> **Goal**
Copy each of the entries below word for word, but leave the pictures out.

Start of Supplied information

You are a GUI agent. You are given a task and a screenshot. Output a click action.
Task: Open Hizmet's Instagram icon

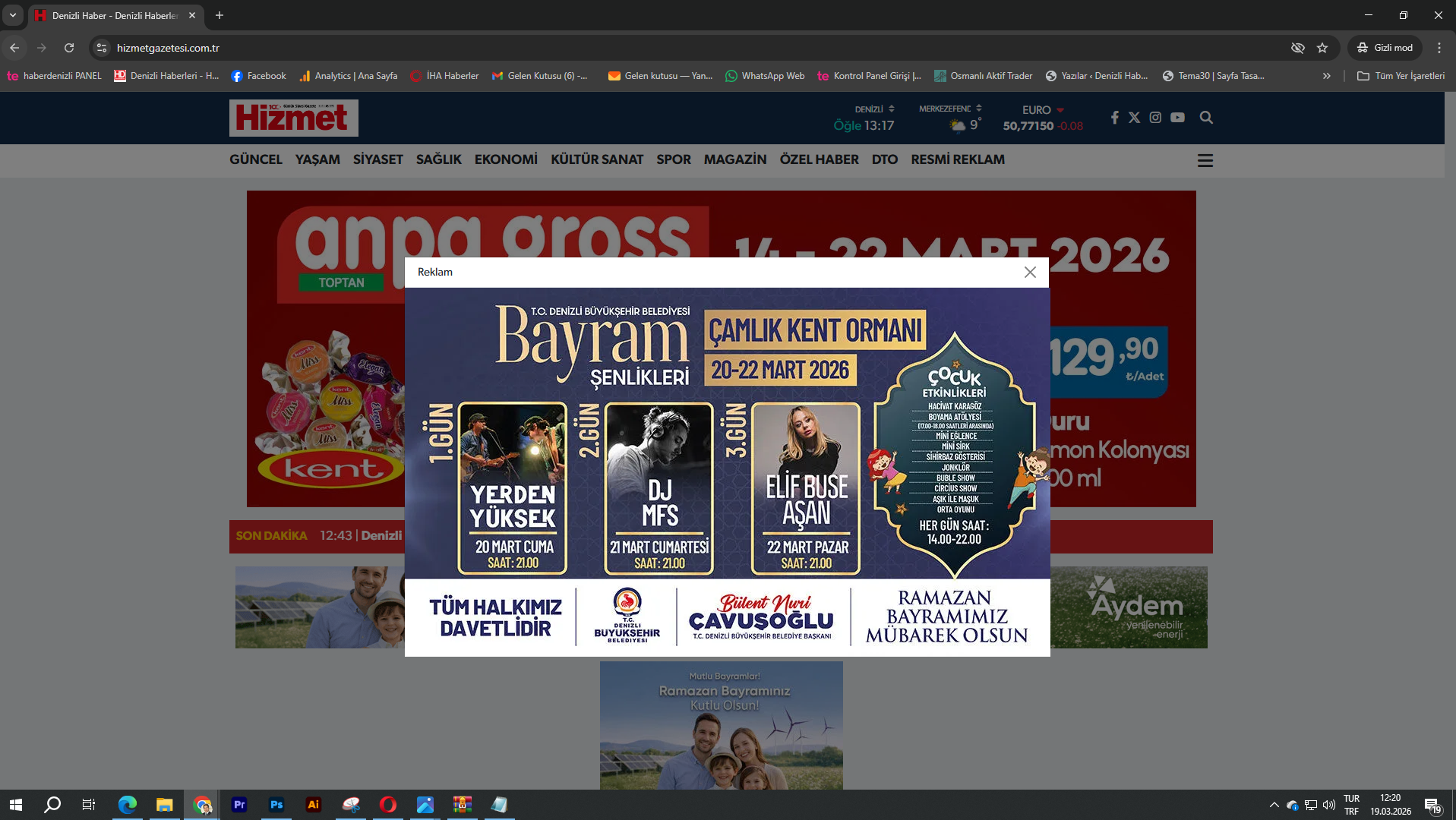point(1155,118)
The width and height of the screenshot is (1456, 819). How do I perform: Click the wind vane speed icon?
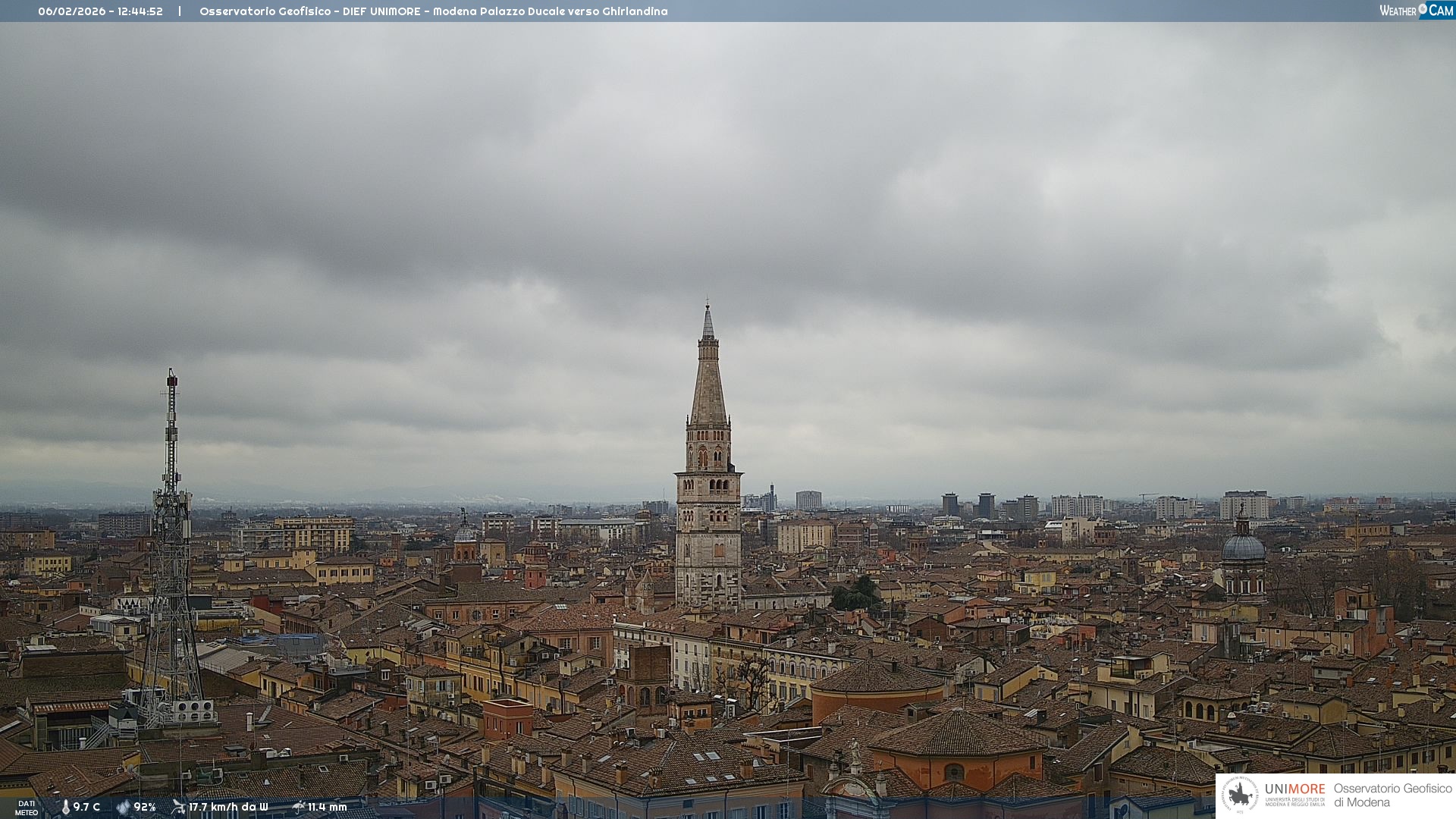coord(178,807)
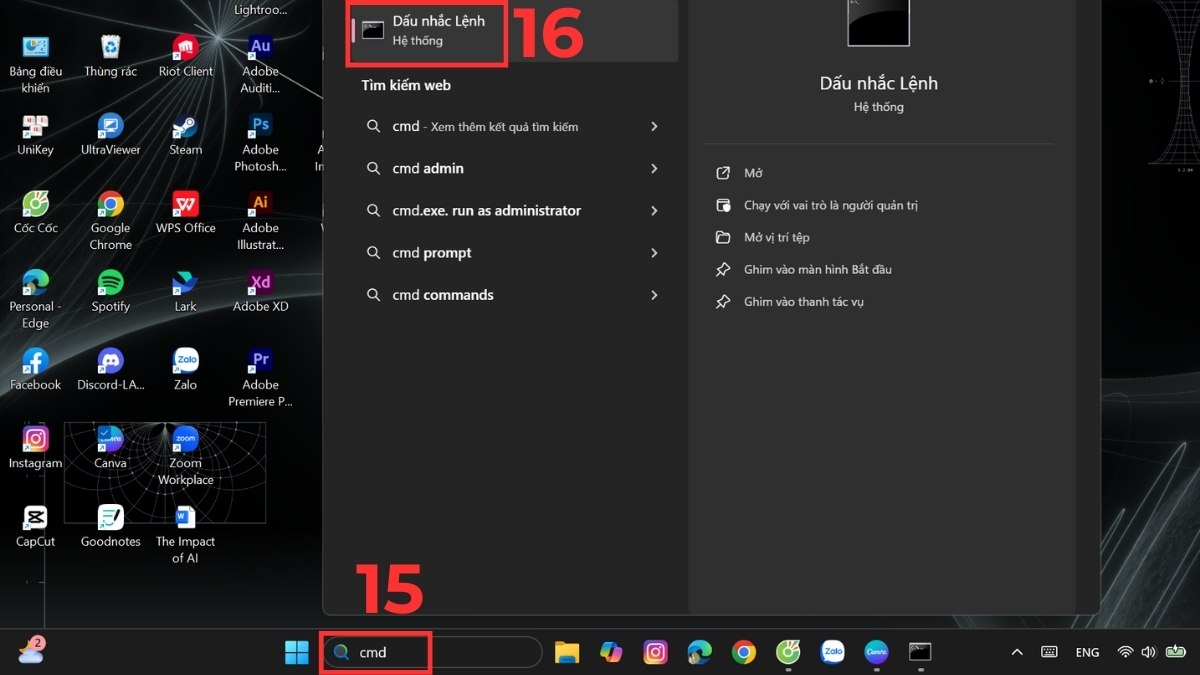Choose 'Mở vị trí tệp' option

(x=776, y=237)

End of Supplied information

> **Task solution**
You are a GUI agent. You are given a task and a screenshot. Output a click action.
Task: Open Hizmet's Instagram icon

point(1155,118)
The width and height of the screenshot is (1456, 819). How do I perform: Click the wind vane speed icon?
coord(178,807)
Choose 'Mở vị trí tệp' option

(x=776, y=237)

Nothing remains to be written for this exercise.